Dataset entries

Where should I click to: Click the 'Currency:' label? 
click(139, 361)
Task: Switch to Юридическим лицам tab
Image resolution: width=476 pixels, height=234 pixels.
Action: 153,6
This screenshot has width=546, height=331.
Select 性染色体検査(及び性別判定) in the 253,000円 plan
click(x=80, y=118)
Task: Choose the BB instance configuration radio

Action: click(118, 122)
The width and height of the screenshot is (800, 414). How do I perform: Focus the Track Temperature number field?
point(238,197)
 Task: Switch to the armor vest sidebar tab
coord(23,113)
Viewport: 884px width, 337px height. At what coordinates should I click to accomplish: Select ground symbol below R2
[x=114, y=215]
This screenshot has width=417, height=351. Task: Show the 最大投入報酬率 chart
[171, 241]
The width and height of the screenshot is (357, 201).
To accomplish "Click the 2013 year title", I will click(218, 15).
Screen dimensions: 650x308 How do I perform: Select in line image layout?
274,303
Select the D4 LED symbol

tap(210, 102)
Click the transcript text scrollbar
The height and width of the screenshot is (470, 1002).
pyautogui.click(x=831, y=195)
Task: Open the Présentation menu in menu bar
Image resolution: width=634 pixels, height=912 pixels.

ACTIVITY. Take the entries above and copy them out exactly.

SOLVED EXERCISE.
Where should I click to: Click the 'Currency:' label? 
click(139, 361)
Task: Switch to Юридическим лицам tab
Image resolution: width=476 pixels, height=234 pixels.
Action: 153,6
This screenshot has width=546, height=331.
Select 性染色体検査(及び性別判定) in the 253,000円 plan
click(x=80, y=118)
Task: Choose the BB instance configuration radio

Action: click(118, 122)
The width and height of the screenshot is (800, 414). How do I perform: Focus the Track Temperature number field?
point(238,197)
 Task: Switch to the armor vest sidebar tab
coord(23,113)
Viewport: 884px width, 337px height. At what coordinates should I click to accomplish: Select ground symbol below R2
[x=114, y=215]
This screenshot has width=417, height=351. Task: Show the 最大投入報酬率 chart
[171, 241]
The width and height of the screenshot is (357, 201).
To accomplish "Click the 2013 year title", I will click(218, 15).
Screen dimensions: 650x308 How do I perform: Select in line image layout?
274,303
Select the D4 LED symbol

tap(210, 102)
Click the transcript text scrollbar
The height and width of the screenshot is (470, 1002).
pyautogui.click(x=831, y=195)
Task: Open the Présentation menu in menu bar
Image resolution: width=634 pixels, height=912 pixels.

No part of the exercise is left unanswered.